═══ Input records ═══
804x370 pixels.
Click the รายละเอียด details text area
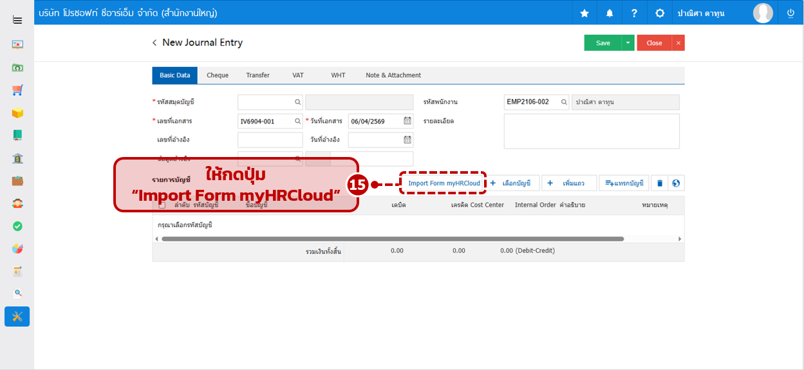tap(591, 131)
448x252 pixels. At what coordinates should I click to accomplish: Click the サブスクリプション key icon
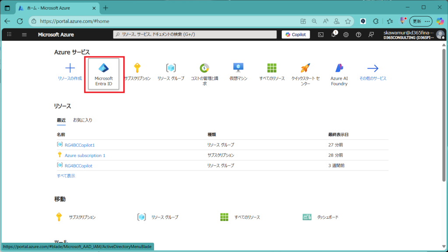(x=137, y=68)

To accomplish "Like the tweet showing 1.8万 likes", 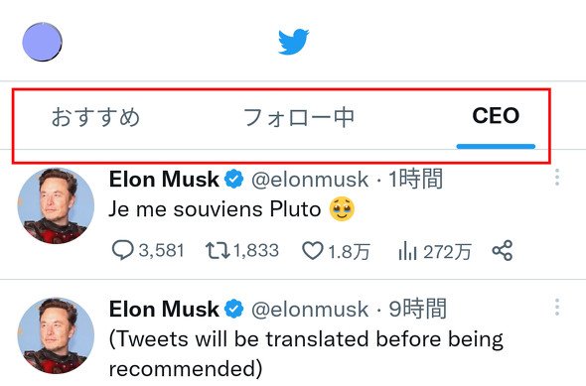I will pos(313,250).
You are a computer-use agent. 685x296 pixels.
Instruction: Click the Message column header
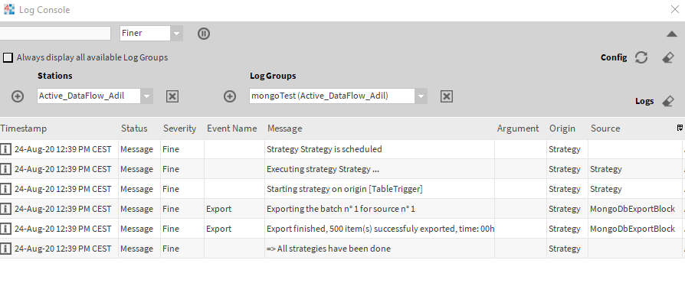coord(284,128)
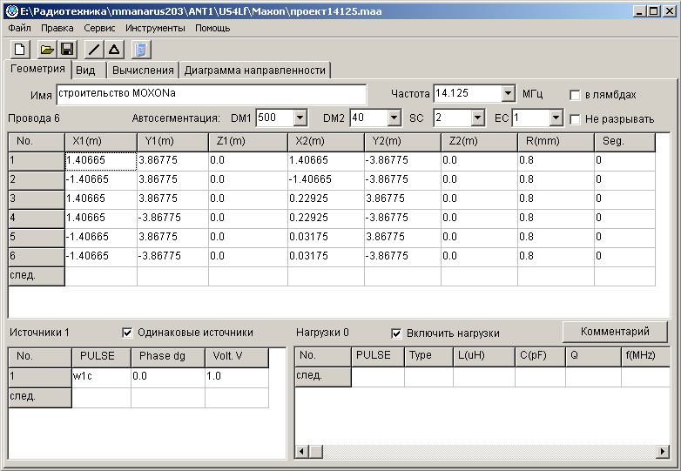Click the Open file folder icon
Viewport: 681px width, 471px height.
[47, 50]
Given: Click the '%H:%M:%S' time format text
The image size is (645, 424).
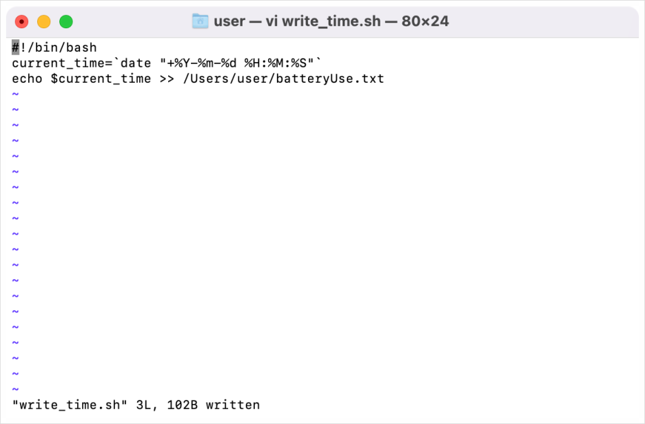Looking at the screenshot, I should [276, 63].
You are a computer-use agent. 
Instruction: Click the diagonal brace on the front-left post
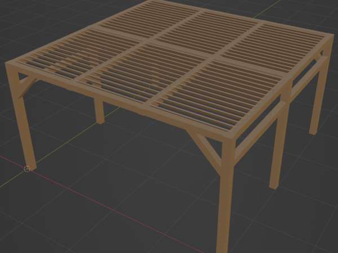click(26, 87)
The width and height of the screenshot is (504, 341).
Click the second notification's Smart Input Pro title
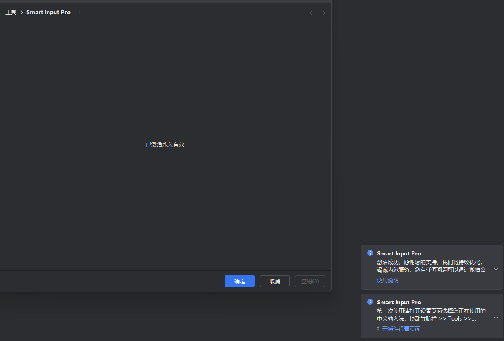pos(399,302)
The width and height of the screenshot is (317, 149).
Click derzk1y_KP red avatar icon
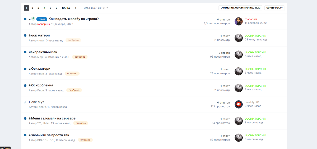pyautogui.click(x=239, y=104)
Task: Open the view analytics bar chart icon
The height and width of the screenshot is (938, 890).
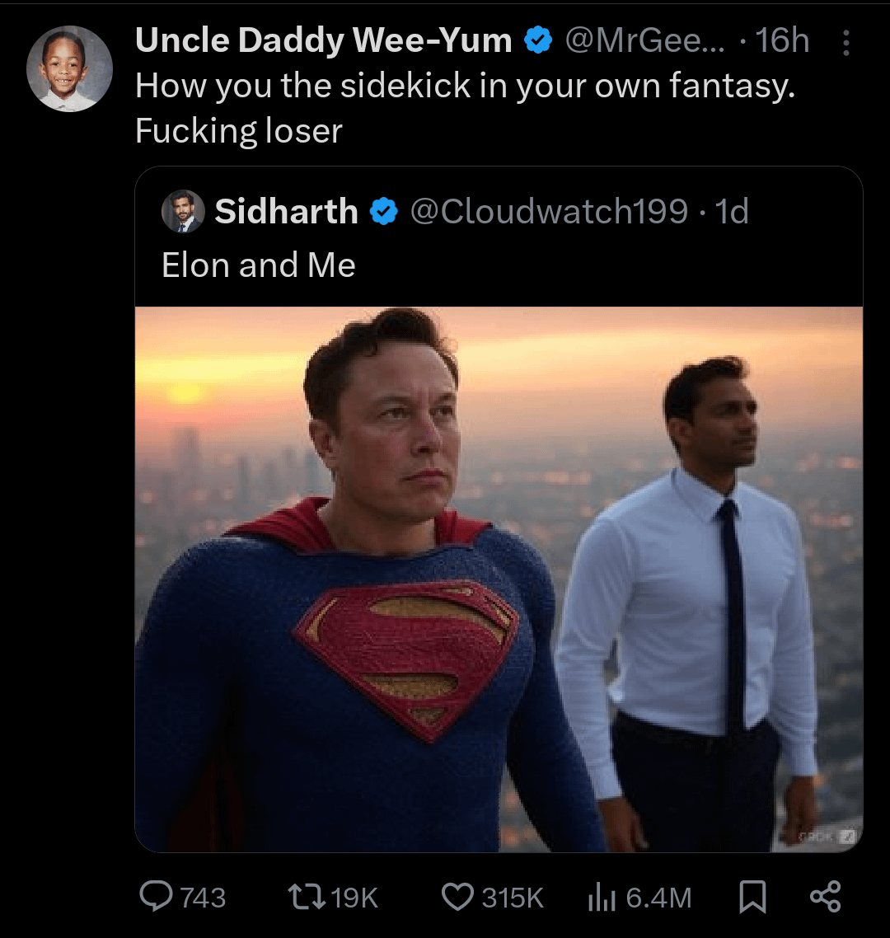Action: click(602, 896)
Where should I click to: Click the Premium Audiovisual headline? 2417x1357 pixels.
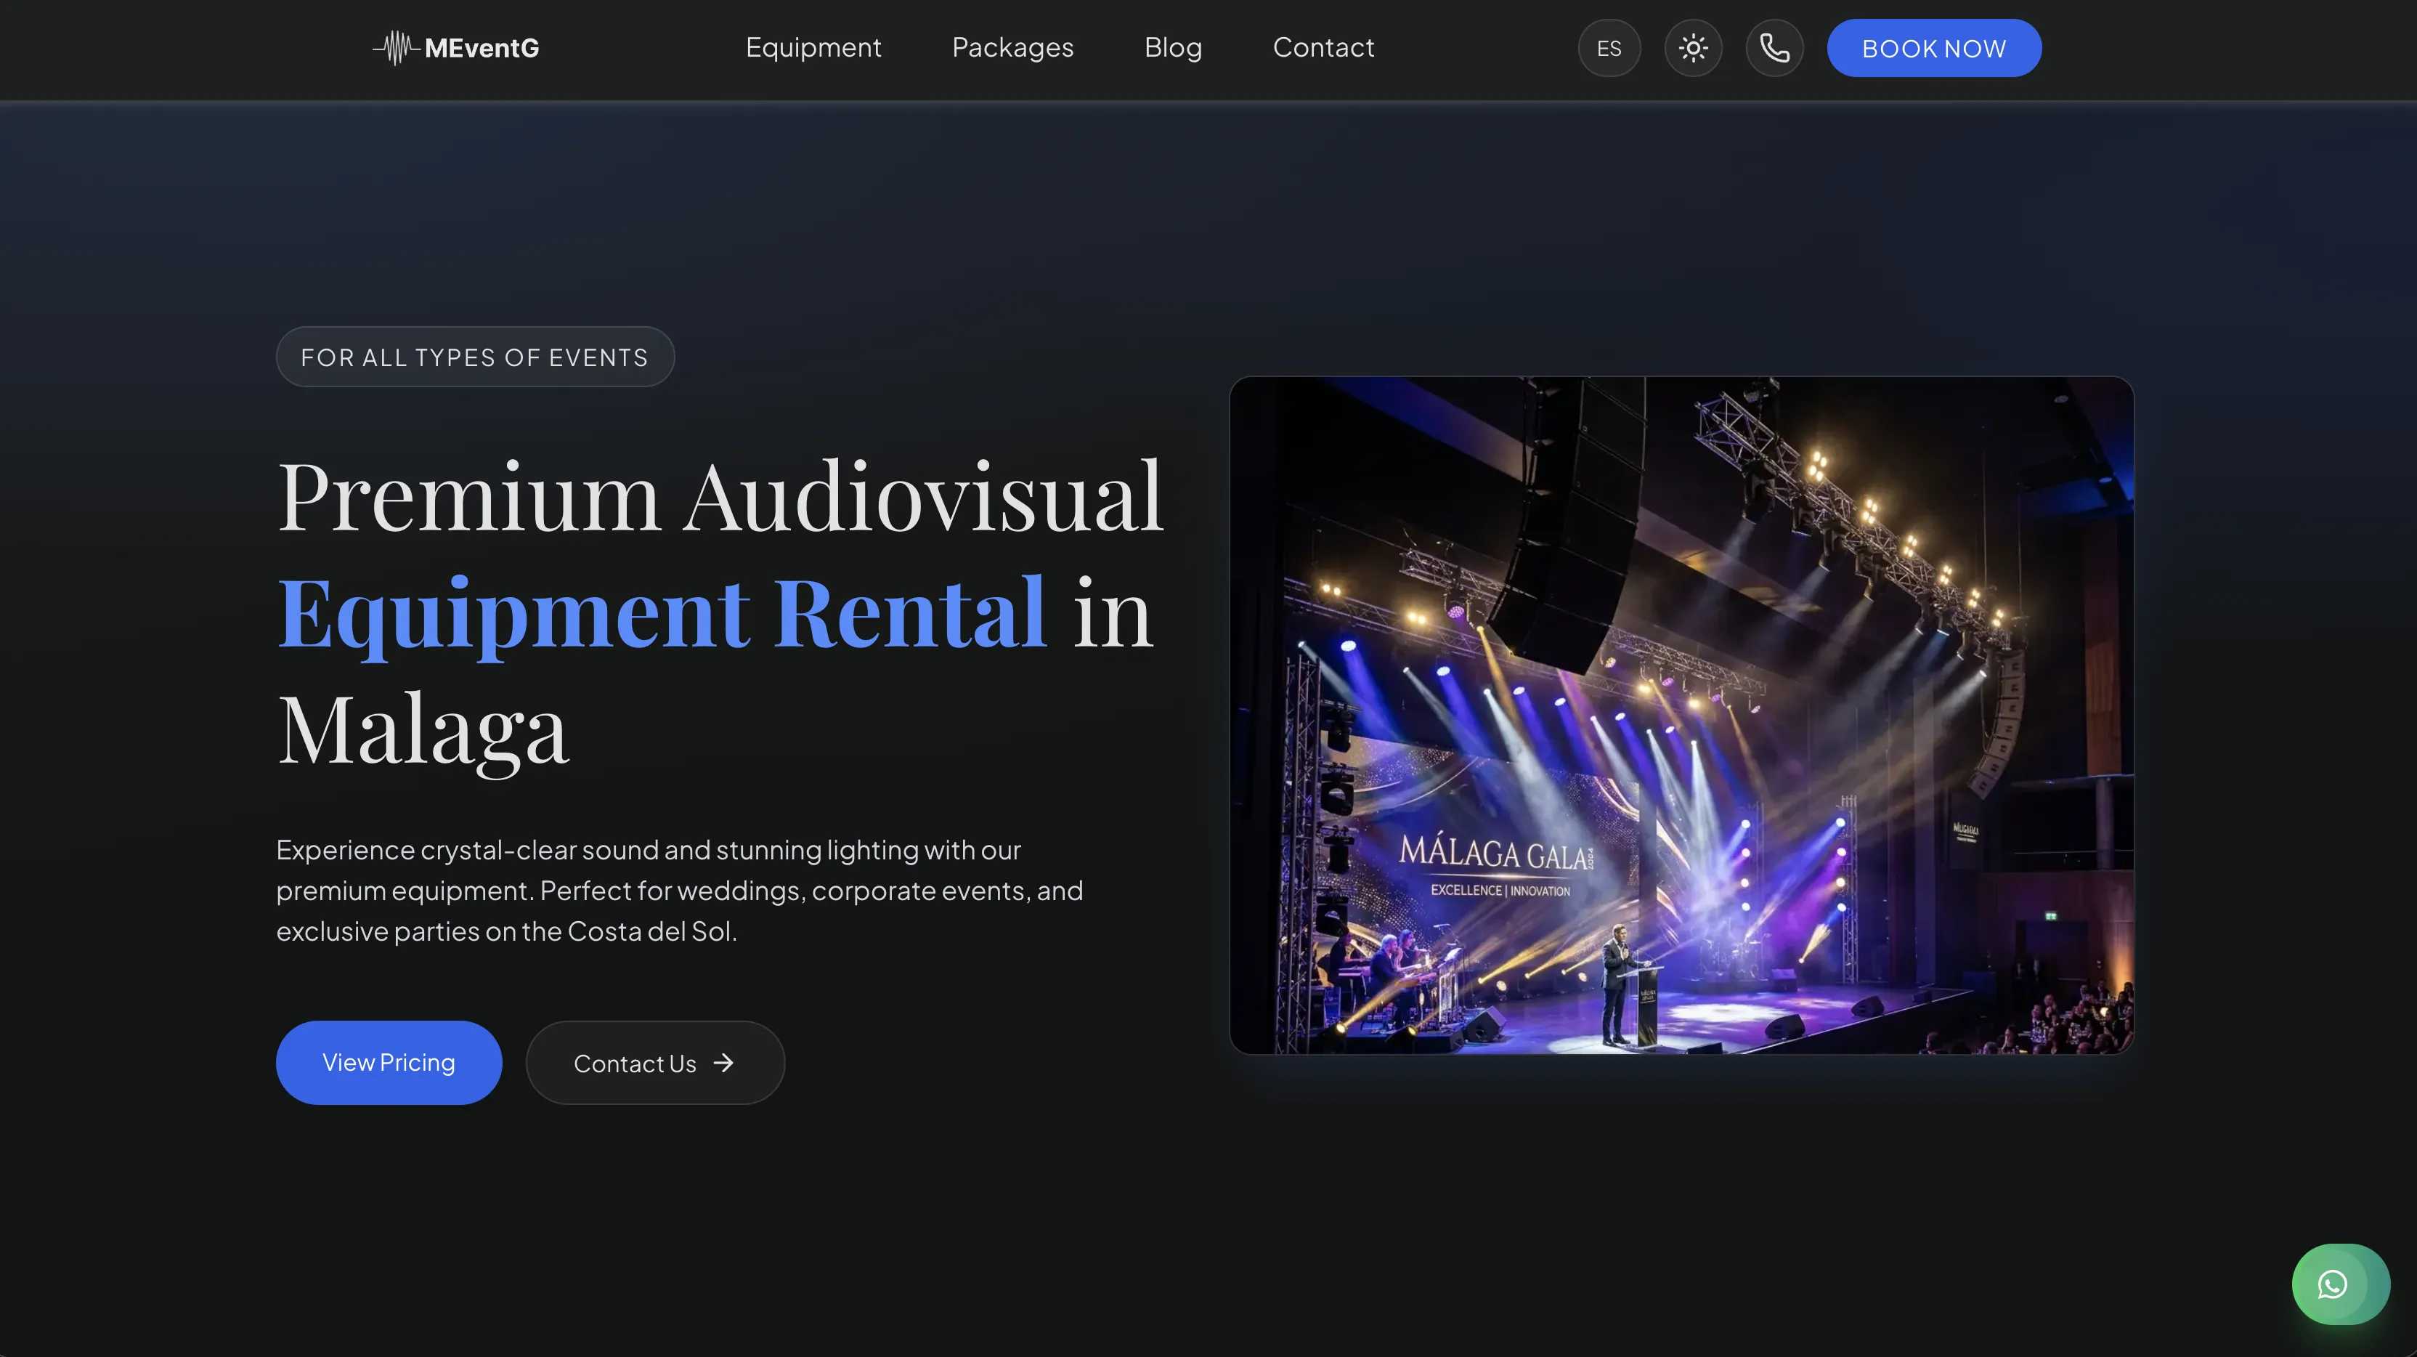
═══
Can you copy out the stretch of rows from the line containing "You are a computer-use agent. 685x296 pixels." through the line containing "click(26, 87)", swapping "Instruction" for "Directive" and keeping everything else the same? Omit the pictures.

You are a computer-use agent. 685x296 pixels.
Directive: Click the Message column header
coord(284,128)
Click the Open file folder icon
Viewport: 681px width, 471px height.
[47, 50]
Given: Click the '%H:%M:%S' time format text
The image size is (645, 424).
Looking at the screenshot, I should [276, 63].
You are a computer-use agent. 
Directive: Click the diagonal brace on the front-left post
click(26, 87)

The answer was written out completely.